Wednesday October 16th, 1918
Still improving. Wrote first letter home for about three weeks. Raining and very cold.
Agents and Spies
Throughout the war, both sides used spies and agents – to find out information about the enemy and to prevent the enemy reciprocating. For example, in Britain, written communication was censored through both the Post Office service and ranking officers in the armed forces.
The ‘glamourous’ side of spying was evocatively summed up by Ferdinand Tuohy in his popular book ‘The Secret Corps’:
‘Fair-haired young Englishmen tramped across Persia, disguised as Kurds, and Grecian girls from Chios and Mytelene were imported for training as agents in Athens; American bar-tenders over-heard bibulous military talk, and chambermaids rummaged in the kit bags of generals.’ ¹
The photograph shows two Turks caught in suspicious circumstances in Salonika in August, 1916. They are handcuffed to the stirrups of British cavalrymen.*
Closer to the front line and more mundane, but probably more effective, was the routine synthesis of gathered intelligence. This could include air reconnaissance reports and photographs, interrogatories of prisoners and captured documents.
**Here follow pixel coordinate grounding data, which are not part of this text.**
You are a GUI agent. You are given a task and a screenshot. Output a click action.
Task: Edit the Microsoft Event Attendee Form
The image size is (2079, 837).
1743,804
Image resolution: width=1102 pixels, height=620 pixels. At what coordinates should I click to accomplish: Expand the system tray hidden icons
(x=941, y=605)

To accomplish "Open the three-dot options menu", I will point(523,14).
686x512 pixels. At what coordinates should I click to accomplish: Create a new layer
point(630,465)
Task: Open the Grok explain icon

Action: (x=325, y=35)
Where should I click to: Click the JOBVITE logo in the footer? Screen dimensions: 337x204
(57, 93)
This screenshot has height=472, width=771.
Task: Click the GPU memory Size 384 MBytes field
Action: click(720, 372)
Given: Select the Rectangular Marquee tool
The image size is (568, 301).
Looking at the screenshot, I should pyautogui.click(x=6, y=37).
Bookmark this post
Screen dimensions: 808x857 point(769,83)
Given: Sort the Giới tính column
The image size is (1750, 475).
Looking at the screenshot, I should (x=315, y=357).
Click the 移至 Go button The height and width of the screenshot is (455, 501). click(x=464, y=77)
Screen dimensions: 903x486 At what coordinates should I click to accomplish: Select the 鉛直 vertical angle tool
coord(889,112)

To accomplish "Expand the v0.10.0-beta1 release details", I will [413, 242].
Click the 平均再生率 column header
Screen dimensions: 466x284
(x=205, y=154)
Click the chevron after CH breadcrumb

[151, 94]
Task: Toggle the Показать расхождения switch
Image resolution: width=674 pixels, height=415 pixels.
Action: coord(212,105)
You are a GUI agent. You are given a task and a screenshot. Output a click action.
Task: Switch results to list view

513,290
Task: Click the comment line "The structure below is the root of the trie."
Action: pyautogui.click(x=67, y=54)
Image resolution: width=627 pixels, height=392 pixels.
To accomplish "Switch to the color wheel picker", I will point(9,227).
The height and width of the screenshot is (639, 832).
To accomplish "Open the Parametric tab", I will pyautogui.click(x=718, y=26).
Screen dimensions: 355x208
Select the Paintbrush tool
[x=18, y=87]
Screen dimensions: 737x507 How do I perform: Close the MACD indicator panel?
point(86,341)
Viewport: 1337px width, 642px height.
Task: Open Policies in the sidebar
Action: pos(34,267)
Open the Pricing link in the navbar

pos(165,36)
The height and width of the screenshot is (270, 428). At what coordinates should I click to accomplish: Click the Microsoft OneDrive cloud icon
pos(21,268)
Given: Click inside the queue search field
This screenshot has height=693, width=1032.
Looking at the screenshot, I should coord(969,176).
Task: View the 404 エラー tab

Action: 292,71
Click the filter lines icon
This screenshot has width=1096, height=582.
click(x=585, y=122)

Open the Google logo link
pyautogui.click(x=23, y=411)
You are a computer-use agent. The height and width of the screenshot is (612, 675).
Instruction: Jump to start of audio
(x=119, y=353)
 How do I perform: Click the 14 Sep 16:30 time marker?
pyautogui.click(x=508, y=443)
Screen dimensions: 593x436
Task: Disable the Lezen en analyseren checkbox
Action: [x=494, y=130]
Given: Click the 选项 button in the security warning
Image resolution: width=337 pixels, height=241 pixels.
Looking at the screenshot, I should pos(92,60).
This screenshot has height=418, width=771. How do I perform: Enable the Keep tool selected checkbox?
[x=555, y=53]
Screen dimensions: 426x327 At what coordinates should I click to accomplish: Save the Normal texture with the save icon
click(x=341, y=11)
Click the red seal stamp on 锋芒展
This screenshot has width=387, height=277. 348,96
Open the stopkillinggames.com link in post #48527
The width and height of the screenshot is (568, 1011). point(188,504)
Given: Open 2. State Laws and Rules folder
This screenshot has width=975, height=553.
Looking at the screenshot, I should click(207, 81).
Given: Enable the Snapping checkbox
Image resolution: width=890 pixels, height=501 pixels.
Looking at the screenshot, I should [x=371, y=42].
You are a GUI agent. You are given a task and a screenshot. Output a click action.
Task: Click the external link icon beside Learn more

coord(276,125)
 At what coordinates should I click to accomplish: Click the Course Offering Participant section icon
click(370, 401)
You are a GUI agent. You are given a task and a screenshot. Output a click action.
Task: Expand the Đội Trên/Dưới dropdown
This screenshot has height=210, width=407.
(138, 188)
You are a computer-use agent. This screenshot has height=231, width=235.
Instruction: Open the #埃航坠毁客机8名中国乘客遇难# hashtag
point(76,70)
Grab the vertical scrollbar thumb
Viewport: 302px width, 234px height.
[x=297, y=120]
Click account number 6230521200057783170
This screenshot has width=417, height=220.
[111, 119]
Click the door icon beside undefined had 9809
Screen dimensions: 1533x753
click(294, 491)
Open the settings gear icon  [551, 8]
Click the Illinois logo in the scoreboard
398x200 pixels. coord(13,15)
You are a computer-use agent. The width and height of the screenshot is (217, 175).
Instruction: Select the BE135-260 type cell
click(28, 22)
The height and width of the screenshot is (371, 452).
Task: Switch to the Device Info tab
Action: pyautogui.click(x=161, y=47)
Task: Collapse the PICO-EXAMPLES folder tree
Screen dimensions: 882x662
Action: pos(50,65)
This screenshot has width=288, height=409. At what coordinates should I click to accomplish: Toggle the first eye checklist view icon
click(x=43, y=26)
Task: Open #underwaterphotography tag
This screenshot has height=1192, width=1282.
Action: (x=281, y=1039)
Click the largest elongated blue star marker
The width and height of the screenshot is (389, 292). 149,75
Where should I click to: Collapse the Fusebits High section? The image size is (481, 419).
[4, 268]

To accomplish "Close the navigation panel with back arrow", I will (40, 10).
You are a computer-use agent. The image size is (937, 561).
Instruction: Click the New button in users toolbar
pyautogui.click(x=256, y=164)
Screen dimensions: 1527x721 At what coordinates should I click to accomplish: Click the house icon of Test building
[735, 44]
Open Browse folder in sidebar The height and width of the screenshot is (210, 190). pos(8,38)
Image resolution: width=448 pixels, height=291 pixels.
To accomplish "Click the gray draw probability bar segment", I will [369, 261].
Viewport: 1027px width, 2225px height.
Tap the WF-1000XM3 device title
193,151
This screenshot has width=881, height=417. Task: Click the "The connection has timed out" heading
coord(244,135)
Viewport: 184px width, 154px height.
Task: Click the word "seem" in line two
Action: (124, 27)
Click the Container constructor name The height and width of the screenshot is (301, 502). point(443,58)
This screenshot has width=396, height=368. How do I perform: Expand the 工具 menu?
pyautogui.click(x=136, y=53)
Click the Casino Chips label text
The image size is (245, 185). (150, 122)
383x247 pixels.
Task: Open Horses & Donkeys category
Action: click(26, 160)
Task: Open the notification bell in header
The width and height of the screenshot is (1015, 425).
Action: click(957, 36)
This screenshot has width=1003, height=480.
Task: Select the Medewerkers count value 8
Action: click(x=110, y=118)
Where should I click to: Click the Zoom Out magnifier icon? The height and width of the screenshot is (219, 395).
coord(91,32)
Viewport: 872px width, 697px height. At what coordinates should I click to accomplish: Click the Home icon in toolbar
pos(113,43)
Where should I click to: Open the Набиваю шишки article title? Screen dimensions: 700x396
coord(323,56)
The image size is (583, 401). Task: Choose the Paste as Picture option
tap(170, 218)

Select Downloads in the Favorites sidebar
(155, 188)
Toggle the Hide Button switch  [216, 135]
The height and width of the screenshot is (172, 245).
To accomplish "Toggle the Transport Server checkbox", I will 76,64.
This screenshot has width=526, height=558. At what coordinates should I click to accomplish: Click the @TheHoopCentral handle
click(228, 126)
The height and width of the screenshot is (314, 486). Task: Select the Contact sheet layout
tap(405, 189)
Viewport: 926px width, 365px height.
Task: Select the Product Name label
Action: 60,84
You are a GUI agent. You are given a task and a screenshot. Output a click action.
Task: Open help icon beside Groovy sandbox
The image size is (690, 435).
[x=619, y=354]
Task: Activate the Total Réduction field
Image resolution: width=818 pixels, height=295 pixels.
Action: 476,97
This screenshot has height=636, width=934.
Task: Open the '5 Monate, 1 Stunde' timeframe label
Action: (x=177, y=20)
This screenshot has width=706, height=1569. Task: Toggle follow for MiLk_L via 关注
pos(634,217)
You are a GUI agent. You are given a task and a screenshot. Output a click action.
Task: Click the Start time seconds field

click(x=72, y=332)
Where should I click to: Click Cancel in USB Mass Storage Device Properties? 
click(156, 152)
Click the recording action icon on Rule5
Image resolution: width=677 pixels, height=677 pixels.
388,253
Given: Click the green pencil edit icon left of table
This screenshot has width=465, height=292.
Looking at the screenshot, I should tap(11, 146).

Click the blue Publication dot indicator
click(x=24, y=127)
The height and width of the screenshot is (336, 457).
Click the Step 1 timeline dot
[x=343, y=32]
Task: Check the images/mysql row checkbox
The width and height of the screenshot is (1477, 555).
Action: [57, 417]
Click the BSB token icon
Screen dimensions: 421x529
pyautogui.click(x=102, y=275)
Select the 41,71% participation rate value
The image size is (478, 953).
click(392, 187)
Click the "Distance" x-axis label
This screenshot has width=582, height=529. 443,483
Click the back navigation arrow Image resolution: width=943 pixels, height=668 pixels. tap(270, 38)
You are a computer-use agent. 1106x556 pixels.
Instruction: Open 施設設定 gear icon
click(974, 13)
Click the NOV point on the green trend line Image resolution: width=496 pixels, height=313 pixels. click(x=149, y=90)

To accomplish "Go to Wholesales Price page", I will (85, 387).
Knowing its potential value, the Allies pored over such captured information and tried to minimize its availability to the enemy. As General Jack noted, even the potential of items falling into enemy hands could be very compromising. Whilst waiting for the start of what would become the Last Battle of Ypres, he noted:
’Last night the enemy, covered by a heavy bombardment, raided the Belgian trenches just north of ours, and still hold some of them. This is most unfortunate as we cannot tell what maps and orders may have been captured nor what information regarding the Allied plans may have been obtained from prisoners.’ ²
The same day the commanders decide to postpone the offensive.
No wonder the 9th is put on high alert today.
9th Battalion War Diary – 16th October 1918 – Maurois
Training and reorganization. From 06:00 hrs tomorrow the Battalion will be under one hour’s notice to move. Owing to the enemy retirement and to the open conditions of the present fighting, it is highly probably that the enemy has left agents behind him, also that he will take every opportunity to send agents and spies across into our lines. Coys should therefore safeguard documents that might be of value to the enemy.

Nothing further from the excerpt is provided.